Beefy Boxes and Bandwidth Generously Provided by pair Networks
Think about Loose Coupling
 
PerlMonks  

Writing Excel spreadsheets with Perl

by VSarkiss (Monsignor)
on Dec 16, 2002 at 03:11 UTC ( #220111=perlmeditation: print w/ replies, xml ) Need Help??

Recently, I had to do analysis of data contained in some mainframe extract files, which I chose to do by loading the files into MS Excel with Perl. This node describes my experiences.

Background

The files in question are generated periodically by a COBOL program on a mainframe. My tool of choice for this sort of analysis is usually Microsoft Excel. However, two complications prevented me from simply using text import in Excel.

  • First, the files are fixed-width fields, and I would have to do this several times. The text import wizard won't save off the file format specification separately, so importing every new file would entail repeating the layout in the wizard. (I'm aware that MS Access can save format specifications for re-use, but using Access introduces other complications I'd rather avoid.)
  • Second, some of the fields use COBOL signed and implied-decimal format (e.g., PIC S9(08)V99). In such fields, the last character is a combination of the sign and the digit, so you have play tricks to get an "Excel number". For example, the string 1234} represents -123.40: the last } means both that the last digit is zero, and that the number is negative. Also note the decimal point is not explicit in the original string.
Writing a Perl program to break up the file and write a spreadsheet would achieve both of these goals: it would be re-usable, and it would be very easy to write code to digest the COBOL weirdness. (Hmm, I smell a golf challenge. ;-)
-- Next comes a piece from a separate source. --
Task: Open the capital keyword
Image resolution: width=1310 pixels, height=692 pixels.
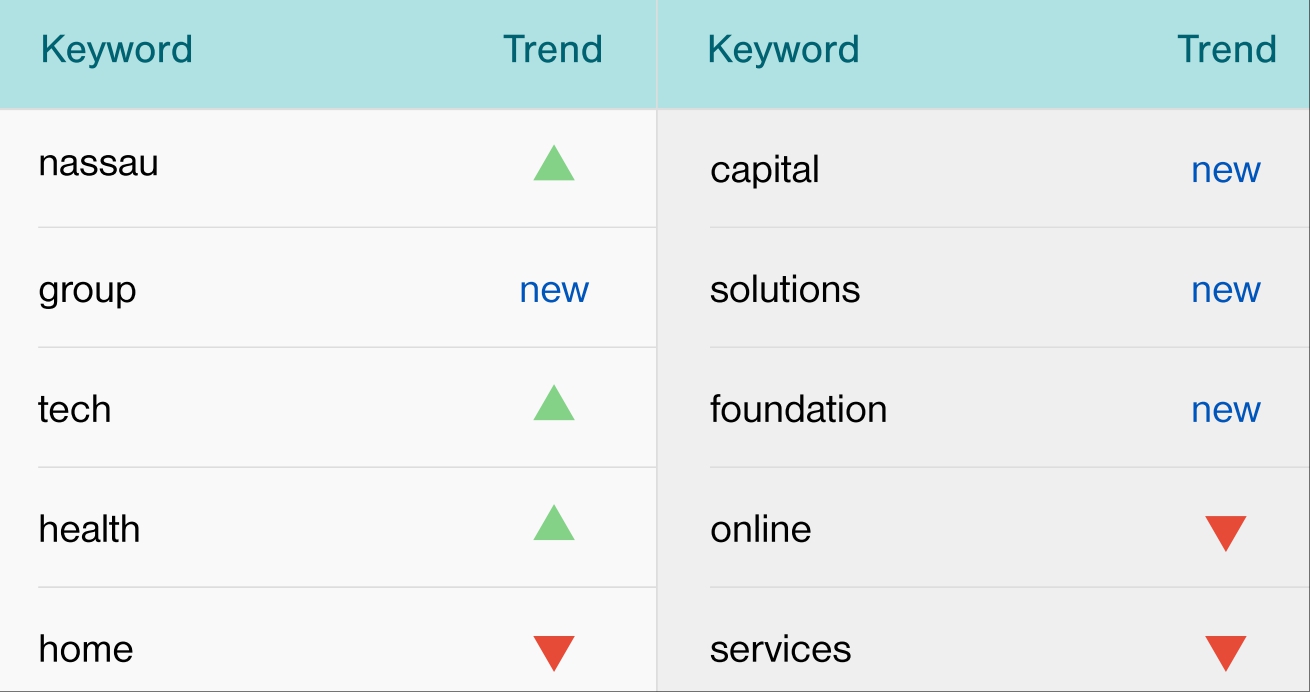Action: (x=764, y=170)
The machine in question ran Windows 2000, and had Office XP installed. Thus, I had two choices for writing this program: Win32::OLE and Spreadsheet::WriteExcel. I first used the former, but was dissatisfied with the results, so I turned to the latter. The experience gave me some interesting insight into both modules.

Let's get the obvious differences out of the way: Win32::OLE can be used for much more than writing Excel spreadsheets, so it may be said that the comparison isn't a fair one. (Nonetheless, I think judging a swiss army knife solely on the sharpness of the blade without considering the screwdriver and file is a reasonable thing.) Second, Spreadsheet::WriteExcel can run on platforms other than Win32, which is one of its main strengths. However, the question I was interested in is, "Given that I have a choice of modules, are there reasons to prefer one over the other?" Which brings us to this node.

Using Win32::OLE

To use this module to write spreadsheets, you need a little background in VBA and the Excel object model. There is an excellent tutorial here in the monastery on how to use the module to interact with Excel. Since I had a good bit of prior experience with VBA (no snickering, please), it was pretty straightforward to write the code.

However, I ran into some difficulties. The first one, which is really an issue with all Perl code that uses Win32::OLE, is that the API just doesn't map nicely into Perl concepts. The code looks like Perl written by a VB programmer, because you still need VB-ish concepts like in and with to make the code compact. This isn't really a weakness, but just unpleasant. I like to write Perl like Perl.

The second difficulty was that the code ran very slowly. I looked in the Win2k task manager while the program was running, and Excel was taking about 70% of the CPU, while Perl had about 30%. My conjecture (though I have no hard data to back it up) is that the problem was my cell-at-a-time code. (That is, my code was setting one cell in the spreadsheet at a time, rather than an entire row or column.) Possibly more time working out the VBA and/or Win32 code could have squeezed more performance out of it. But the program was just a means to an end, and not an end in itself, so I couldn't justify spending a lot more time on it.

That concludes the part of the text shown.